The front door of the police station opened into a small, dark waiting room. To the right was a little hallway through which you could see the cell door. Sometimes when I stole a glance toward it, some reprobate would be staring back through the little, barred window. It was scary but thrilling, like riding the swings at the Greater Gulf State Fair. Mostly, however, the cell was empty since crime was not especially rampant in our little town.

If I stood on one of the brown, vinyl waiting room chairs, I was tall enough to see the wanted posters with black and white pictures of devious culprits on the lam from certain and swift justice. Bank robbers, kidnappers, thieves, and murderers all with fingerprints, descriptions of their crimes, identifying scars and tattoos, and occasionally the warning “armed and dangerous.” Menacing stares. Deadly limbs. Way yonder more interesting than Captain Kangaroo could ever hope to be.

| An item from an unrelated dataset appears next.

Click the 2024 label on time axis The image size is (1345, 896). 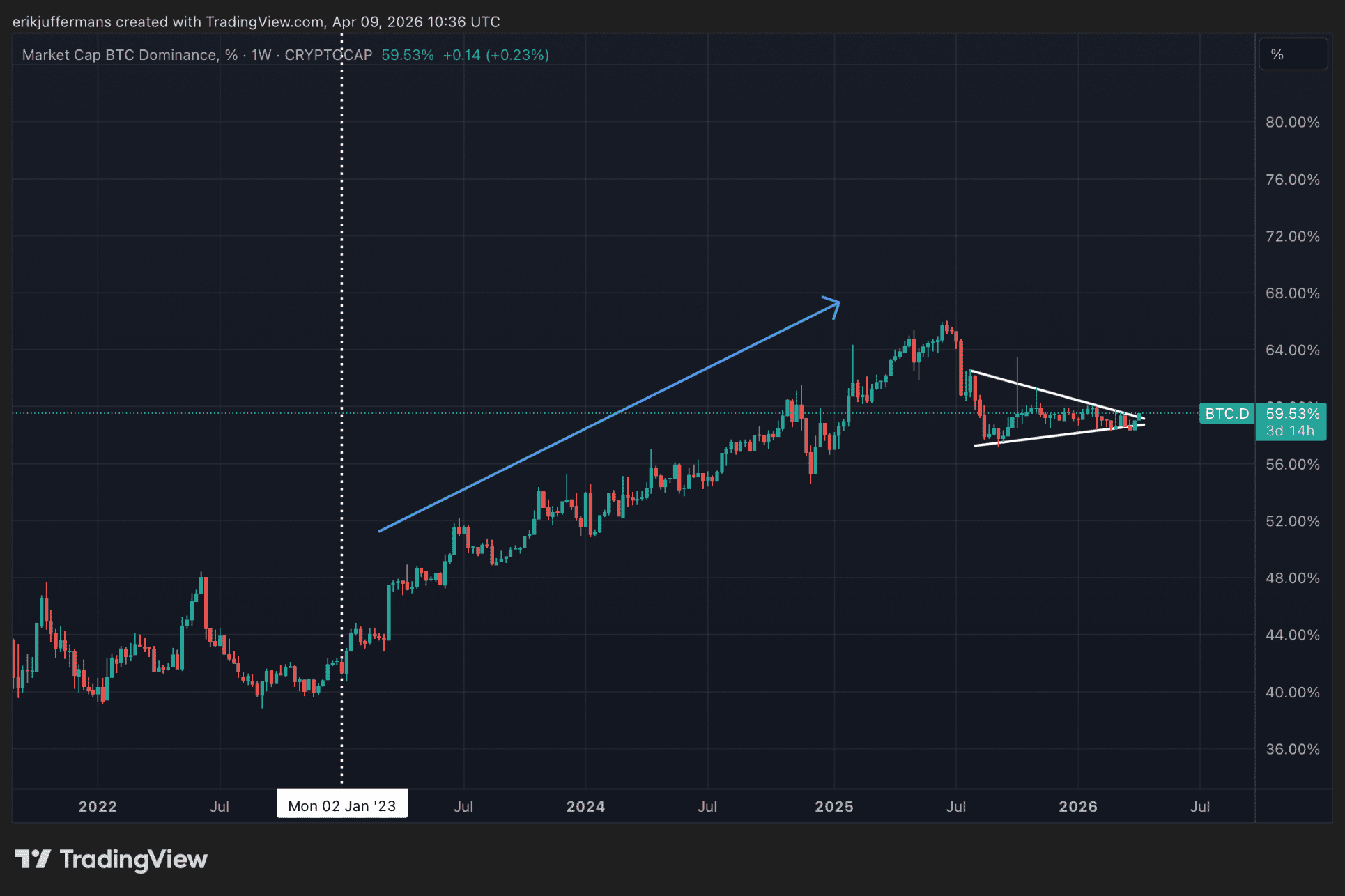[585, 806]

Then there were the men of the Citronelle Police and Fire Department. Shiny badges, starched uniforms, guns. Jolly, joking, and smelling of Vitalis, cigarettes, and stale coffee. They would give me a Starlight mint or some confiscated brass knuckles, tell me a few tall tales of bravery and might, then send me to sit with Eva, the dispatcher, to wait for calls of grease fires, car accidents, or shootings that thankfully, more often than not, never came. The men would smoke and talk of all the latest news about town, sometimes with loud, boisterous laughter, sometimes in hushed and somber tones. Who was caught with dope down at the river. Who was running around with who. Whose kid was a trouble-maker and just plain bad. Who had a few too many and got in a fight down at Old Glory. They whispered the secrets of a small town, and I got to hear them all. Of course, I never told.

Many of those men who protected our town have long since retired or have died, Baw included, and there is a new police station which I’m pretty sure has two cells now. But the stories told by these very real people about their friends, neighbors, and families, their crimes, their passions, and their foibles, are all still very much a part of my reality.